By | 24th January 2018

Process-based life cycle assessment (LCA) and monetary multiregional input-output (MRIO) models are widely applied to study telecoupling, that is, to quantify the supply chains of goods and services consumed. They are both suitable to quantify embodied environmental impacts, also called environmental footprints, and are often combined into so-called hybrid models (Crawford et al. 2018). They share a common mathematical framework (Heijungs and Suh 2002), a bipartite system structure (Pauliuk, Majeau-Bettez, and Müller 2015), and can be constructed from balanced supply and use tables (Majeau-Bettez, Wood, and Strømman 2014).

LCA and MRIO obviously differ in their resolution (regional, product, and industry coverage) as well as their unit of measurement (monetary units are widely used in MRIO, whereas process and life cycle inventory (LCI) databases are quantified in mass, energy, or number of items). Next to those distinct features MRIO and LCA show a number of more subtle differences that one needs to know when comparing the results of the two methods or when combining them. While working with both model frameworks, I still ‘discover’ new features from time to time, and here is a list of what I have come across so far:

MRIO and LCA databases show different degrees of completeness: The national IO tables that form the basis of MRIO models are compatible with the System of National Accounting (SNA) and the System of Environmental-Economic Accounting (SEEA), meaning that they depict the entire economy and emissions of a region. All market transactions and all emissions are included (barring reporting gaps such as informal economic sectors), which means that all economic sectors and their emissions appear in the carbon footprints of consumption. In LCI and process databases there is no criterion regarding completeness; instead, unit process data are filled in according to their availability. That practice leads to coverage gaps (Majeau-Bettez, Strømman, and Hertwich 2011) and hence to truncation errors for supply chains where significant fractions of a product carbon footprint are not captured simply because some relevant industries and products are not included and the respective supply chain links are void (Lenzen 2001).

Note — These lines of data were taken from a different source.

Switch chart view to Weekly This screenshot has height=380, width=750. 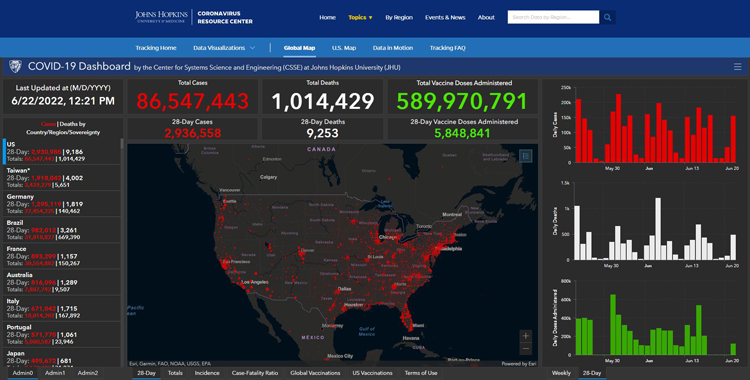[561, 373]
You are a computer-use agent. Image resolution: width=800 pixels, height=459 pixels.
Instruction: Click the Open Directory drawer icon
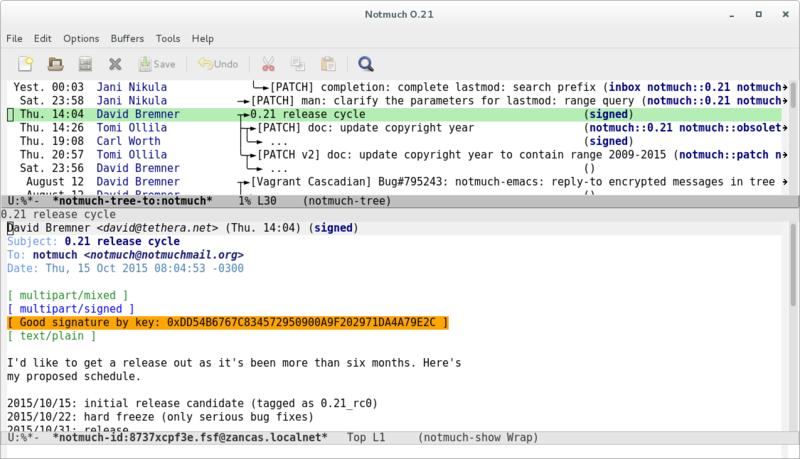(85, 64)
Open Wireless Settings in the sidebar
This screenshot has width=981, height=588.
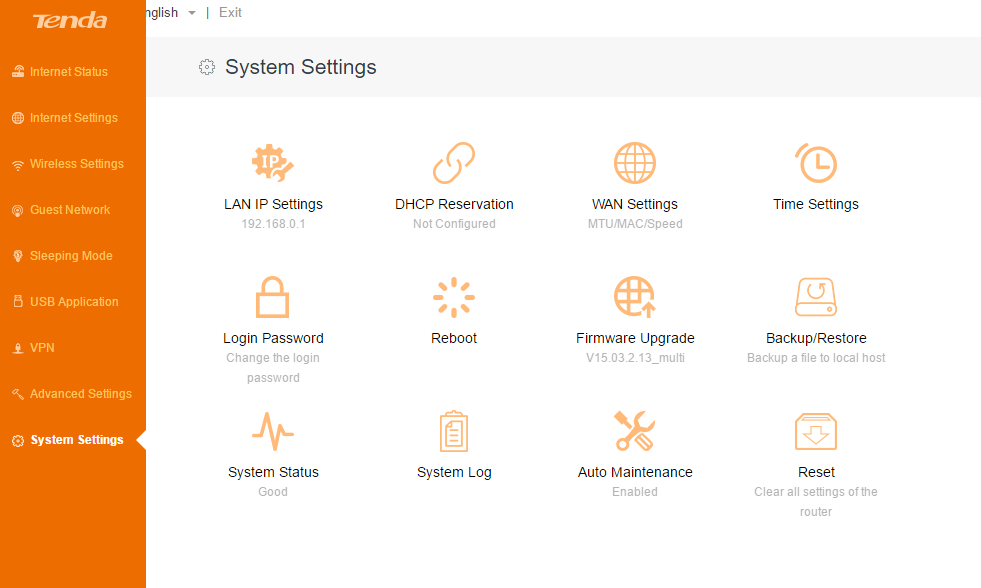tap(76, 164)
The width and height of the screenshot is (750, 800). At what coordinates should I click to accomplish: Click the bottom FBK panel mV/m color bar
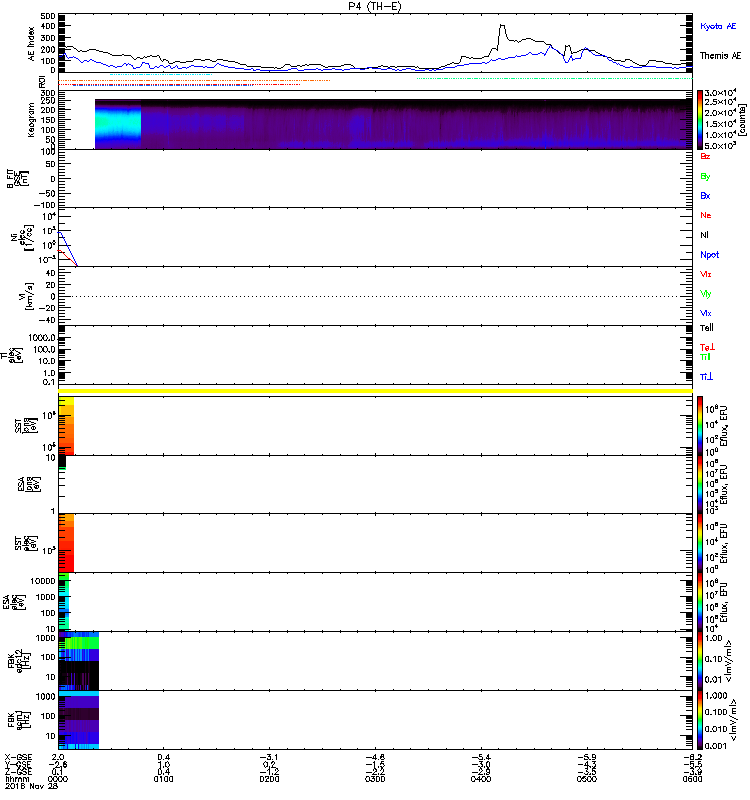pos(701,718)
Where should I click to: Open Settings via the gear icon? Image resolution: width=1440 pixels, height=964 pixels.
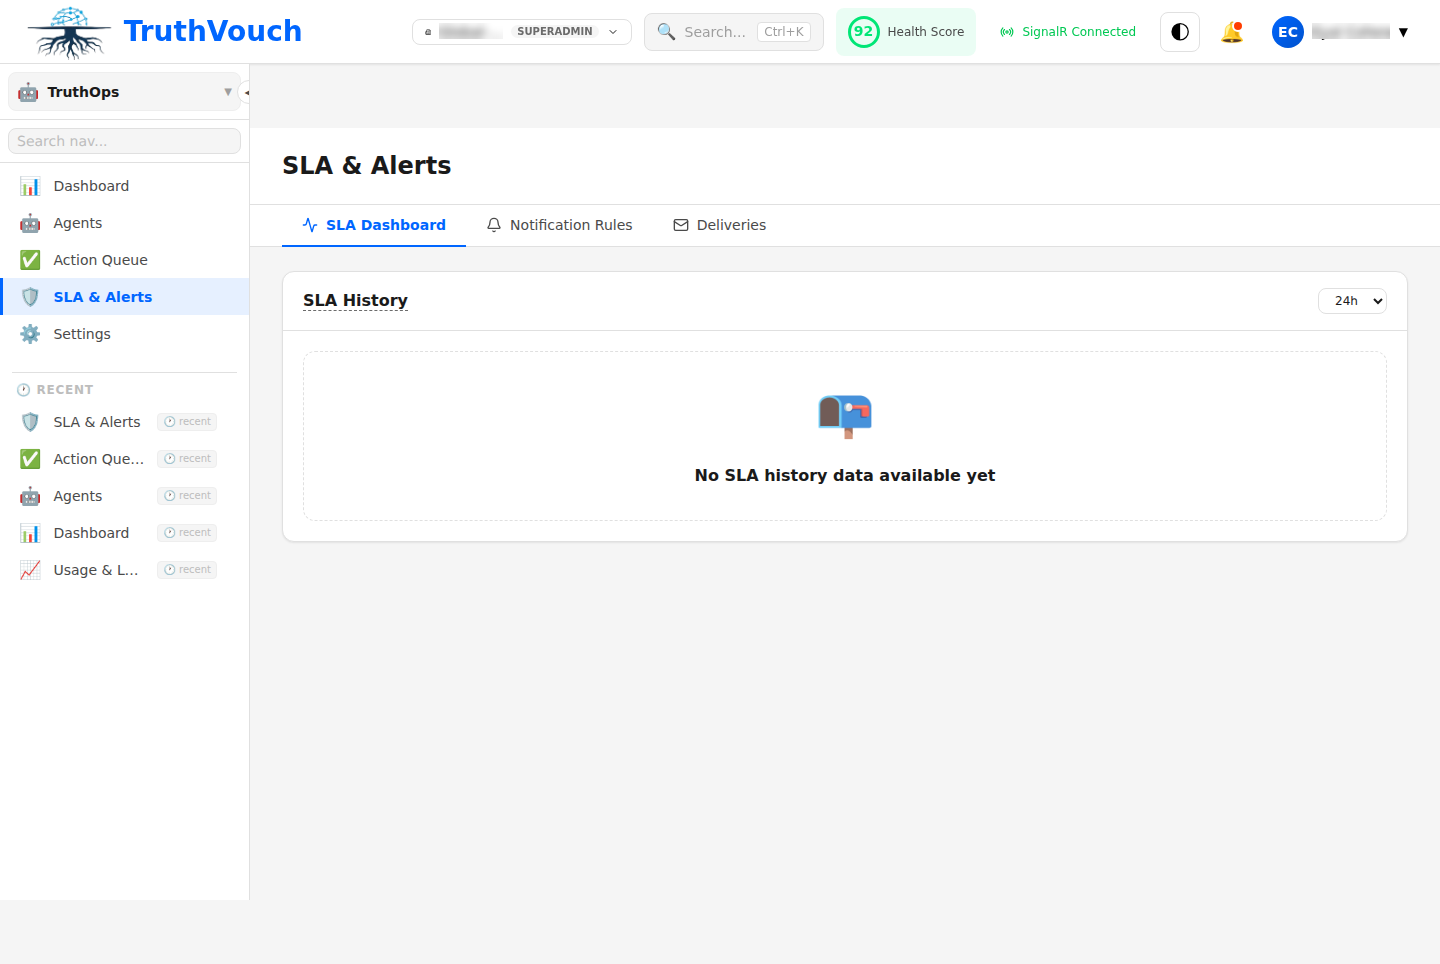tap(30, 333)
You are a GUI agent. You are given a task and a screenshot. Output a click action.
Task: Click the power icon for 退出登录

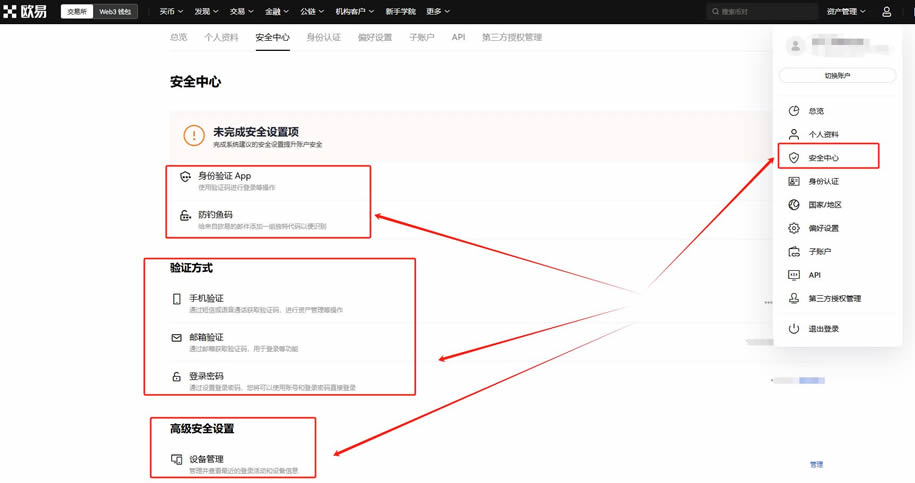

This difference in completeness between LCA and MRIO, combined with the differences in granularity, is the main motivation for conducing hybrid LCA.

MRIO and LCA databases contain data from different years: An MRIO table is determined for one reference year, and ideally, the large majority of the data in there was actually obtained for that year (and is not inferred or extrapolated using proxy data from previous years). When calculating footprints with an MRIO table the current world trade network and intermediate requirements serve as proxy for the actual supply chain of the commodities, which may be spread out over several years. (The materials in the products we consume may have been produced more than one year ago, before they were shipped, stored, and finally manufactured.) On the contrary, the process and LCI databases contain process data from different years, and some datasets may be more than 15 years old. This difference in coverage is reflected in the naming of the databases: We speak of the EXIOBASE 2007 or the WIOD 2014 table and of ecoinvent 3.2 or 3.3 but not of ecoinvent 2010, as each ecoinvent version contains process data and market mixes from many different years.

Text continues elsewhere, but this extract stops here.